→ **Given instruction**: Copy the listing below line for line, keeping every character unchanged.

[Data listing]
+++
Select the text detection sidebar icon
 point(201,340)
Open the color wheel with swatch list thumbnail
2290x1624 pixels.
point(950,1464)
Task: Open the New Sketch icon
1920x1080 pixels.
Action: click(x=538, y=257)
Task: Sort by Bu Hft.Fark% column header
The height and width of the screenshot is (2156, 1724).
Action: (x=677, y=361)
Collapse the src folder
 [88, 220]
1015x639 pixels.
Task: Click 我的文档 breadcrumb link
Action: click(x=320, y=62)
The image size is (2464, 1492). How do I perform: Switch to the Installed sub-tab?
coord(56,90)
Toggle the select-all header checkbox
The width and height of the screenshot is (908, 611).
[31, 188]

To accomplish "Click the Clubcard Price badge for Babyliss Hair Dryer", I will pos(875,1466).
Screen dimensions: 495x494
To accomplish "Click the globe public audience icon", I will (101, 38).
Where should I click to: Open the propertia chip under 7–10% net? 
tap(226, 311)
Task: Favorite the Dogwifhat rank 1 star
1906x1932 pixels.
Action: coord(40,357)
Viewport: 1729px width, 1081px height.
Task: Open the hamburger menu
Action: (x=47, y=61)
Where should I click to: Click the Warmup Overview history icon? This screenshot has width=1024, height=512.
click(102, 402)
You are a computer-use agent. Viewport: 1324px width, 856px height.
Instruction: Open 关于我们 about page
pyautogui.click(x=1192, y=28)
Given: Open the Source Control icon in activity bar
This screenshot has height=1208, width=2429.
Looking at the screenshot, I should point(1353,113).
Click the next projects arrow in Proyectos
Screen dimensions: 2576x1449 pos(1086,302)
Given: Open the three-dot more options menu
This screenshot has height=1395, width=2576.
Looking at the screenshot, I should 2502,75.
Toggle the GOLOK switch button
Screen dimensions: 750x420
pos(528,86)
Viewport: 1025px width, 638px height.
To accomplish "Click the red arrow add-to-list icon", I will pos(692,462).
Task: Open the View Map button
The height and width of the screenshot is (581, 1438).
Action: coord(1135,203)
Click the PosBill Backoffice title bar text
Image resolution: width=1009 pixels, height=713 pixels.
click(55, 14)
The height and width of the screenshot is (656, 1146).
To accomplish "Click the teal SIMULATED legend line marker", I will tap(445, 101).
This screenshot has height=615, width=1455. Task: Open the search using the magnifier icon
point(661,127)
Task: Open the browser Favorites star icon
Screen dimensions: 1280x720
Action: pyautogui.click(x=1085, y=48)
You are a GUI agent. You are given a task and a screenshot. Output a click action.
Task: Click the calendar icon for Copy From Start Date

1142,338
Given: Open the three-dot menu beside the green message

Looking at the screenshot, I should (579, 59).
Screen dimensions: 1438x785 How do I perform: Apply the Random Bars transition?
+++
→ **Result**:
Select the text detection sidebar icon
 point(201,340)
Open the color wheel with swatch list thumbnail
2290x1624 pixels.
point(950,1464)
Task: Open the New Sketch icon
1920x1080 pixels.
Action: click(x=538, y=257)
Task: Sort by Bu Hft.Fark% column header
The height and width of the screenshot is (2156, 1724).
Action: (x=677, y=361)
Collapse the src folder
 [88, 220]
1015x639 pixels.
Task: Click 我的文档 breadcrumb link
Action: click(x=320, y=62)
The image size is (2464, 1492). How do I perform: Switch to the Installed sub-tab?
coord(56,90)
Toggle the select-all header checkbox
The width and height of the screenshot is (908, 611).
[31, 188]

To accomplish "Click the Clubcard Price badge for Babyliss Hair Dryer", I will pos(875,1466).
Screen dimensions: 495x494
To accomplish "Click the globe public audience icon", I will (101, 38).
Where should I click to: Open the propertia chip under 7–10% net? 
tap(226, 311)
Task: Favorite the Dogwifhat rank 1 star
1906x1932 pixels.
Action: coord(40,357)
Viewport: 1729px width, 1081px height.
Task: Open the hamburger menu
Action: (x=47, y=61)
Where should I click to: Click the Warmup Overview history icon? This screenshot has width=1024, height=512.
click(102, 402)
You are a computer-use agent. Viewport: 1324px width, 856px height.
Instruction: Open 关于我们 about page
pyautogui.click(x=1192, y=28)
Given: Open the Source Control icon in activity bar
This screenshot has height=1208, width=2429.
Looking at the screenshot, I should point(1353,113).
Click the next projects arrow in Proyectos
Screen dimensions: 2576x1449 pos(1086,302)
Given: Open the three-dot more options menu
This screenshot has height=1395, width=2576.
Looking at the screenshot, I should 2502,75.
Toggle the GOLOK switch button
Screen dimensions: 750x420
pos(528,86)
Viewport: 1025px width, 638px height.
To accomplish "Click the red arrow add-to-list icon", I will pos(692,462).
Task: Open the View Map button
The height and width of the screenshot is (581, 1438).
Action: coord(1135,203)
Click the PosBill Backoffice title bar text
Image resolution: width=1009 pixels, height=713 pixels.
click(55, 14)
The height and width of the screenshot is (656, 1146).
To accomplish "Click the teal SIMULATED legend line marker", I will tap(445, 101).
This screenshot has height=615, width=1455. Task: Open the search using the magnifier icon
point(661,127)
Task: Open the browser Favorites star icon
Screen dimensions: 1280x720
Action: pyautogui.click(x=1085, y=48)
You are a GUI agent. You are given a task and a screenshot. Output a click action.
Task: Click the calendar icon for Copy From Start Date

1142,338
Given: Open the three-dot menu beside the green message

Looking at the screenshot, I should (579, 59).
Screen dimensions: 1438x785 How do I perform: Apply the Random Bars transition?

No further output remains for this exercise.